- [INSTRUCTIONS TO FOLLOW]
Beginning with the first entry, restate the data word for word and leave out the images.

====== STUDY MATERIAL

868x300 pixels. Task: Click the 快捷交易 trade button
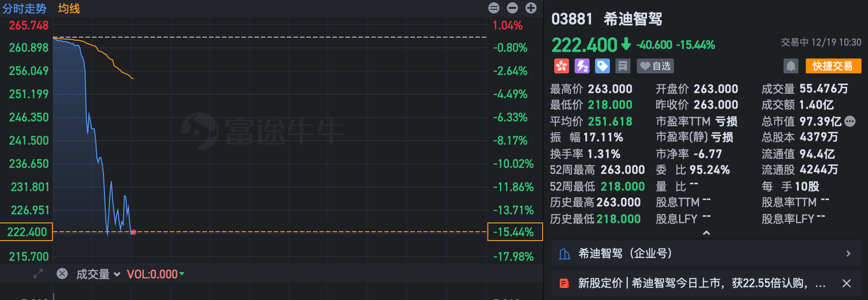[x=833, y=66]
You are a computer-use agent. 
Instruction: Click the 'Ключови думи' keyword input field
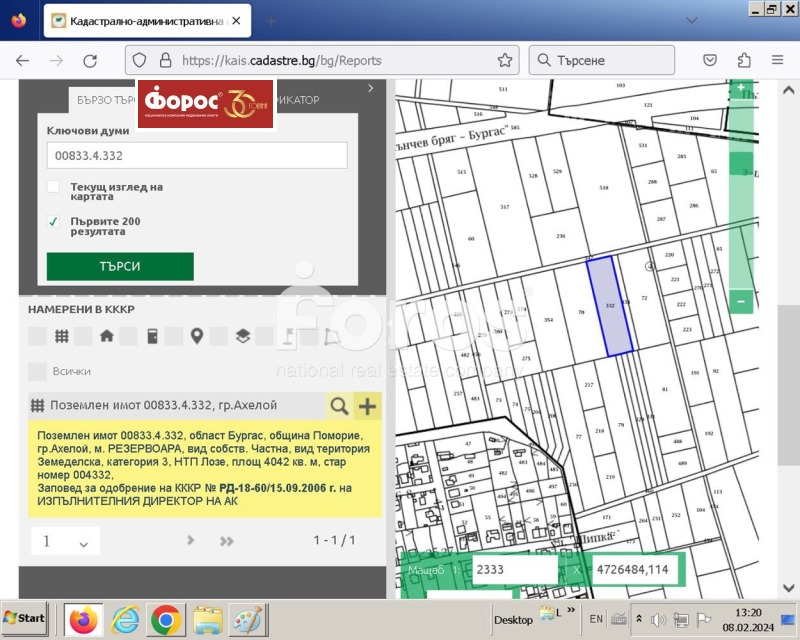(197, 156)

============

- [THE COMPLETED TASK]
868x300 pixels. Task: Click the 快捷交易 trade button
[x=833, y=66]
You are a computer-use agent. 
Instruction: Click the 'Ключови думи' keyword input field
(197, 156)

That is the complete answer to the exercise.